Pollution may interrupt reefs' rhythm method ...

十月 22, 1999

Oestrogen pollutants in human sewage may be partially responsible for the decline of the world's coral reefs by interfering with their sexual rhythm.

Researchers have found evidence that the coordination of spawning among the tiny polyps that make up living coral is related to the female sex hormone.

Shannon Atkinson, of the Marine Biology Institute at the University of Hawaii, United States, told a conference on environmental hormones in New Orleans on Monday that it is not yet known whether oestrogen is a critical or peripheral element in the sex life of coral. However, if it was significant, then human pollution could be having a catastrophic impact.

"Many island people say that near to populated areas, coral cannot reproduce and the reefs are dying," she said. "We have focused on human sewage and have found much higher levels of oestrogens in the water in these areas," she said.

Together with her husband Marlin, professor of oceanography at the institute, Dr Atkinson has surveyed sex hormone concentrations around reefs across the Pacific, Australia and Florida. She ties this in with discoveries linked to the coral's sexual chemistry itself.

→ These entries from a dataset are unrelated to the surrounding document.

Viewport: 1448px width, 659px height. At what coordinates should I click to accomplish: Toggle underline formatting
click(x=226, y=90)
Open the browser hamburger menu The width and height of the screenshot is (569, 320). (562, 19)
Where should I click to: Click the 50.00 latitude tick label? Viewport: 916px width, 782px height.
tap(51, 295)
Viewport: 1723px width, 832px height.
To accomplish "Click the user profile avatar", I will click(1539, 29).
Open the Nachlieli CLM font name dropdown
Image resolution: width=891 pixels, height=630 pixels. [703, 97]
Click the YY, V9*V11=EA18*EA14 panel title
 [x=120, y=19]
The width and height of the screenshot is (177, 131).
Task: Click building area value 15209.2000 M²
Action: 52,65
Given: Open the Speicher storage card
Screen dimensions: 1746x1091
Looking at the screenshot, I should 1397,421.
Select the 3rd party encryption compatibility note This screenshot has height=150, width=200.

Corals must synchronise their sexual cycle so that gametes are released into the water at the same time. When this happens varies, but usually follows a predictable pattern, which is influenced by the phase of the moon - for example, Australia's Great Barrier Reef spawns four days after the first full moon in November.

Atkinson found that oestrogen levels in the coral tissues rise and fall according to this natural rhythm and are somehow bound up in the process.

"It is probably related to the development of gametes, though we cannot positively say this yet," she said. She speculated that should this prove to be the case, it is possible that oestrogen pollution from human sewage was interfering with this cycle and wrecking the coral's attempts at reproduction.